Wednesday, April 30, 2008

Risk Alleles for Osteoporosis Identified

The latest issue of The Lancet has this interesting article on a genome-wide association study for osteoporosis and osteoporotic fracture. Here is a sample:

Osteoporosis and its main complication, fragility fractures, incur substantial global morbidity and mortality.1 The public-health burden of this disease is US$17 billion every year in direct expenditure—and this is expected to increase dramatically as populations age.2 Osteoporosis is defined clinically through the measurement of bone mineral density, which remains the single best predictor of primary osteoporotic fractures.3 Bone mineral density is highly heritable, with estimates from a cohort study in the UK of 78% heritability of density at lumbar spine and 84% at femoral neck;4 these figures are consistent with other twin studies.5 Only a few well-replicated studies of candidate genes for osteoporosis have so far emerged,6–8 suggesting that bone mineral density is a complex polygenic trait.5

Genome-wide association studies have been facilitated by the HapMap project, and by recent advances in genome-wide genotyping arrays that provide a high degree of genome coverage.9 We therefore undertook a genome-wide association study to identify genetic loci that influence bone mineral density.
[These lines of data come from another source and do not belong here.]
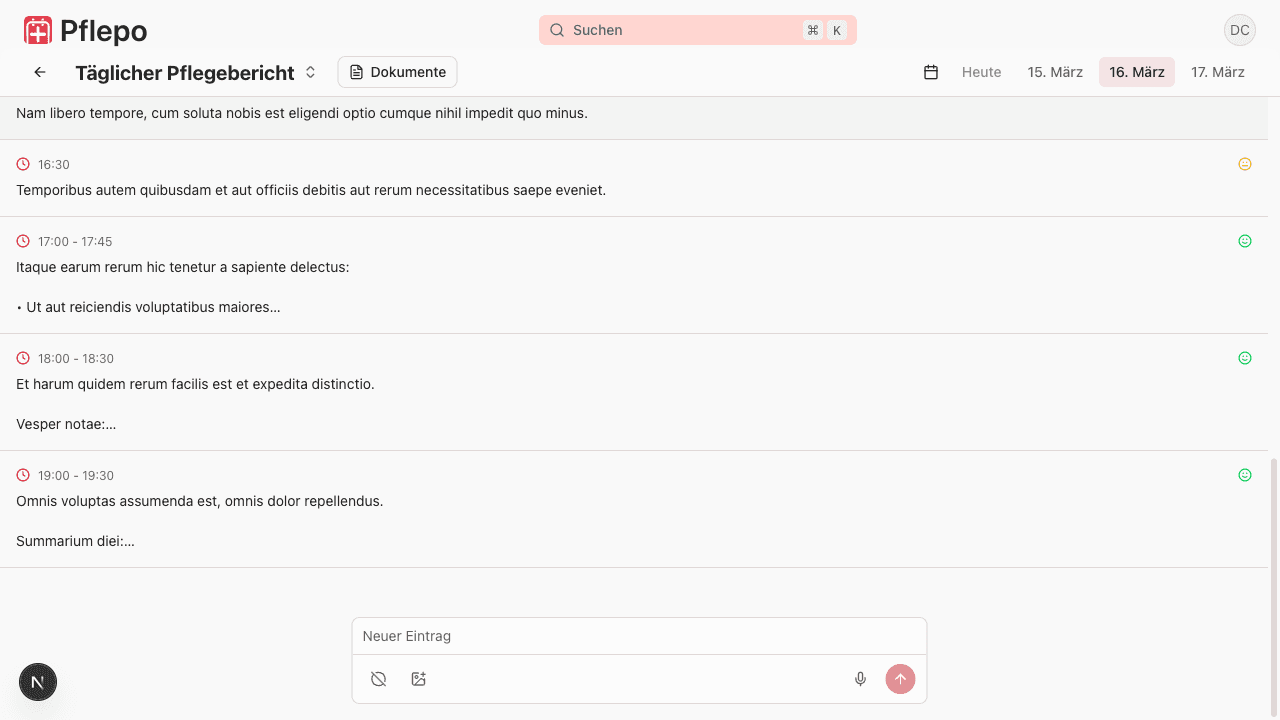Open the calendar date picker icon
Screen dimensions: 1280x720
click(931, 72)
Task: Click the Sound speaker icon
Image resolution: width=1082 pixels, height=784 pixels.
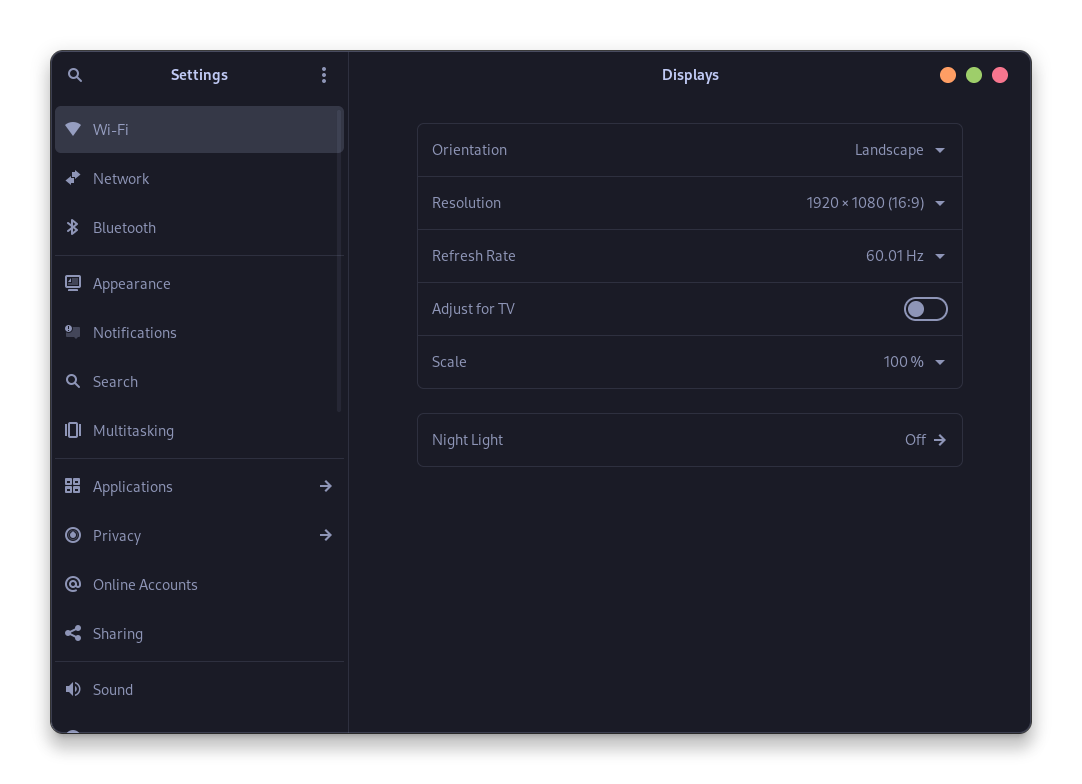Action: click(x=73, y=689)
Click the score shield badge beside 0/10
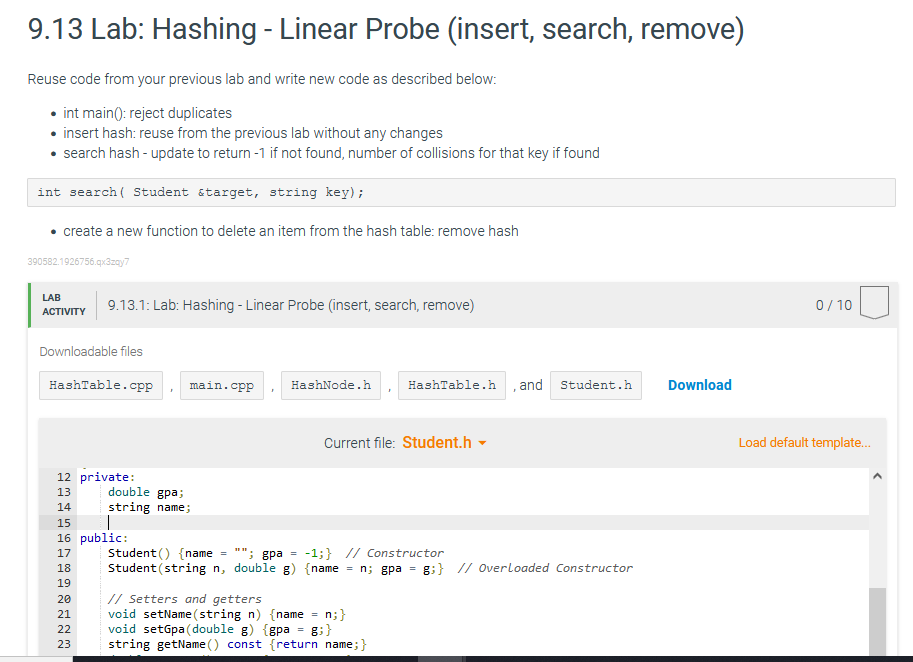 (874, 304)
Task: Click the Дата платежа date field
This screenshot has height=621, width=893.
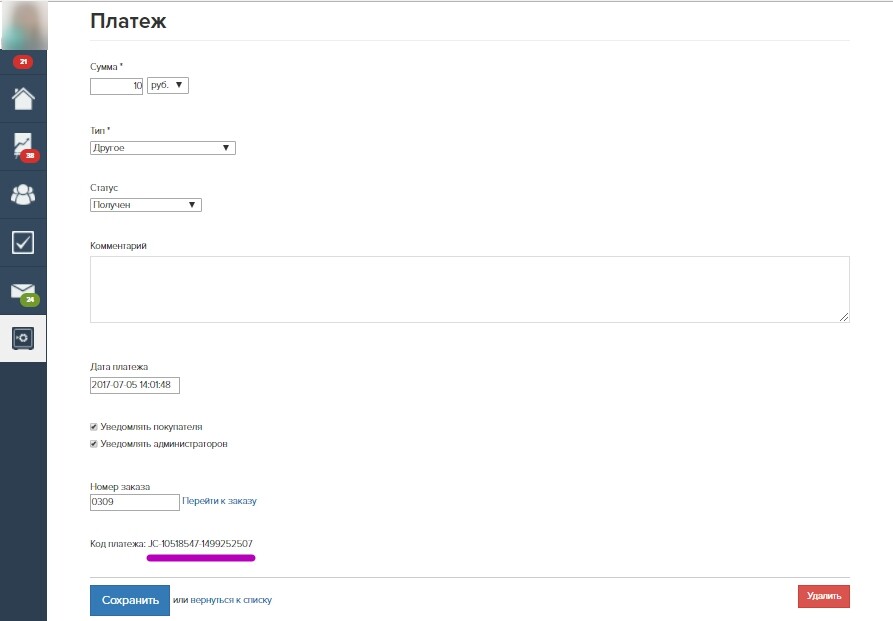Action: 135,385
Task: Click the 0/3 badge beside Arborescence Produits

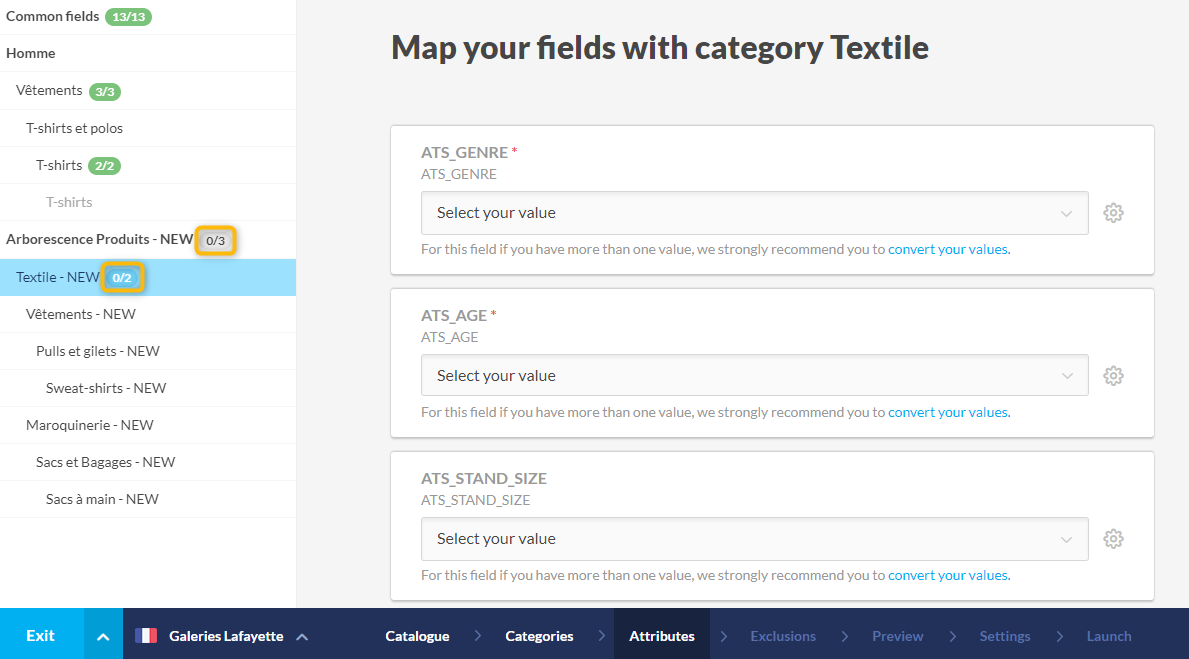Action: coord(215,240)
....We have identified genetic variants that decrease bone mineral density and predispose people to osteoporosis and osteoporotic fracture. The increased risk of osteoporotic fracture in people who had both risk alleles was independent of the effect of these alleles on bone mineral density.

....In conclusion, the risk alleles we have identified justifiy further clinical and biological investigations. These SNPs alone are unlikely to change current clinical practice, but as has been shown for other diseases,59 extended panels of several SNP markers could be used in the future, in addition to traditional risk factors, to better identify populations who are at high risk for osteoporotic fractures.